With so much going on, we have countless stories to tell and fascinating people to highlight.

As we celebrate 70 years of global contributions in energy and security, we are excited about the future. In less than a decade, INL has added capabilities, infrastructure and expertise and helped transform our community into an innovation hub.

We live in exciting times, and achieving our goals will require INL to partner with our university partners and grow new talent. A great example of this is the Center for Advanced Energy Studies, which launched a commitment between INL and education to work together on research opportunities.

Today we continue our corporate investments in education. Approximately 450 interns are coming to INL, as well as research faculty to work with our talented scientists and engineers. Soon we will open two state-owned facilities, which INL will be leasing.

The Cybercore Integration Center will support protection of our nation’s most critical infrastructure. The Collaborative Computing Center will host one of the region’s fastest computing capabilities and be a major tool in resolving energy delivery and technology development challenges.

The new facilities — and remarkable capabilities housed within — will be available to Idaho’s universities and other university and industry partners.

This month, I interview the person who helps me lead and coordinate INL’s education programs, Michelle Thiel Bingham.

Bingham earned a bachelor’s degree in political science with an emphasis in internal relations from the University of Utah and a master’s degree in business administration from the University of Idaho.

Amy Lientz: What question or challenge were you setting out to address when you started this work?

Michelle Thiel Bingham: How can I positively impact change?

AL: What are the biggest job needs at INL now, and do you think they’ll be the same five years from now?

MTB: A multitude of science and engineering disciplines, as well as operations personnel from the technician level up. It’s an evolving landscape, so needs will likely change.

AL: What is your team doing to help build a future workforce?

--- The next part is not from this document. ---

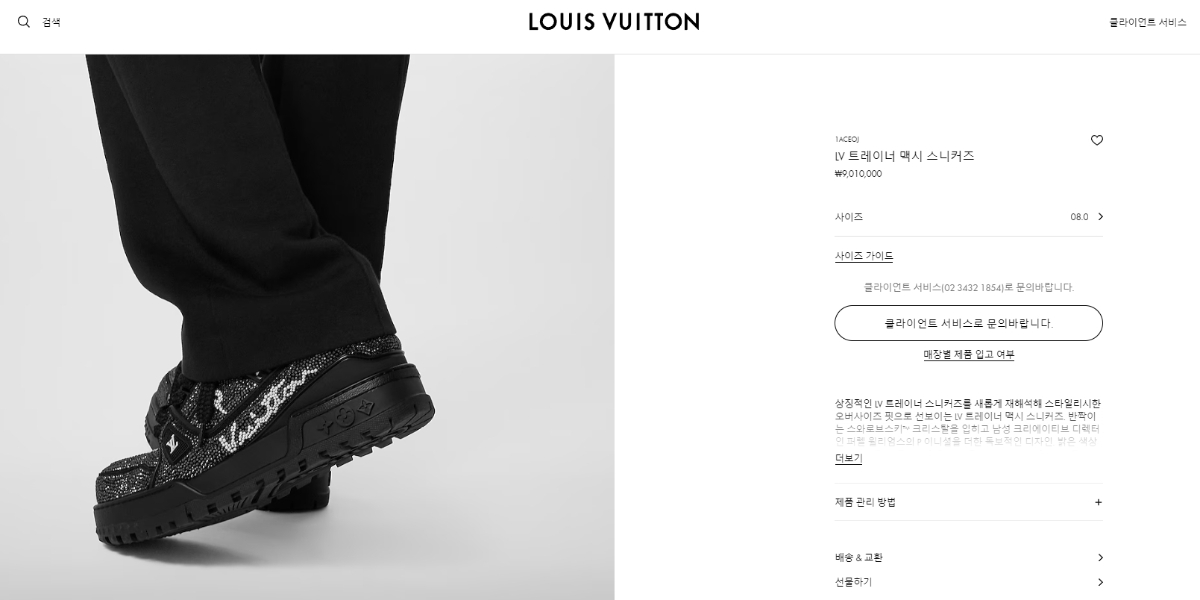1200x600 pixels.
Task: Click the arrow icon next to 선물하기
Action: (x=1100, y=582)
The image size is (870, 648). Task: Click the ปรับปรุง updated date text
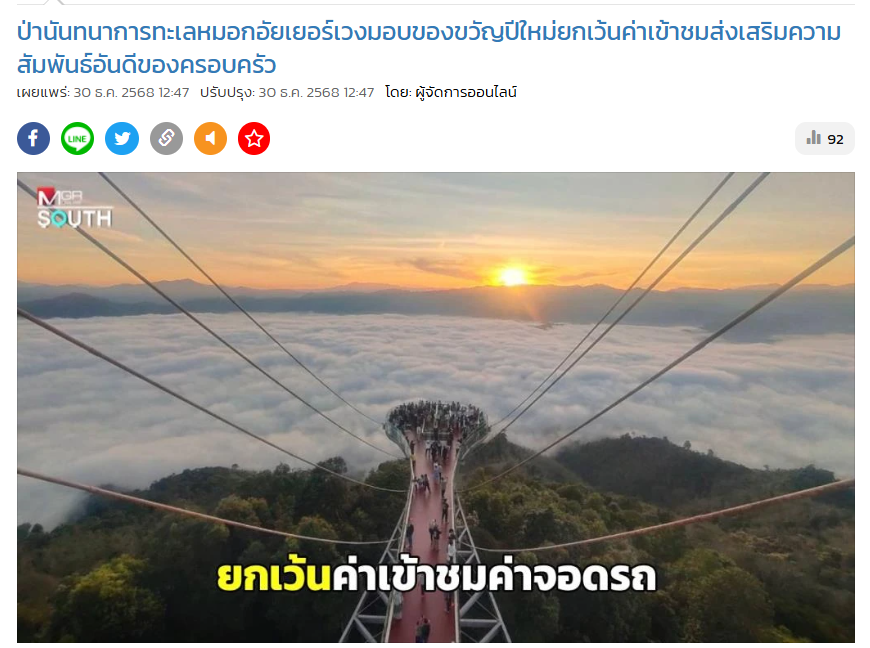point(287,92)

MTB: Building strategic relationships with researchers and providing opportunities for students and researchers to do great work.

AL: What are the challenges you face when trying to inspire students to consider jobs that fill INL needs?

MTB: Students expect diversity in the broadest sense — meaning more than the typical definition of gender, ethnicity and age, but also meaning diversity of thought and opinion. The lab is working hard to address these needs, but we must continue to be diligent.

AL: Tell us more about the intern program at INL?

MTB: It's a great opportunity to apply what you learn in the classroom in a real-work setting while also gaining opportunities to develop professionally and make new friends and mentors in the process.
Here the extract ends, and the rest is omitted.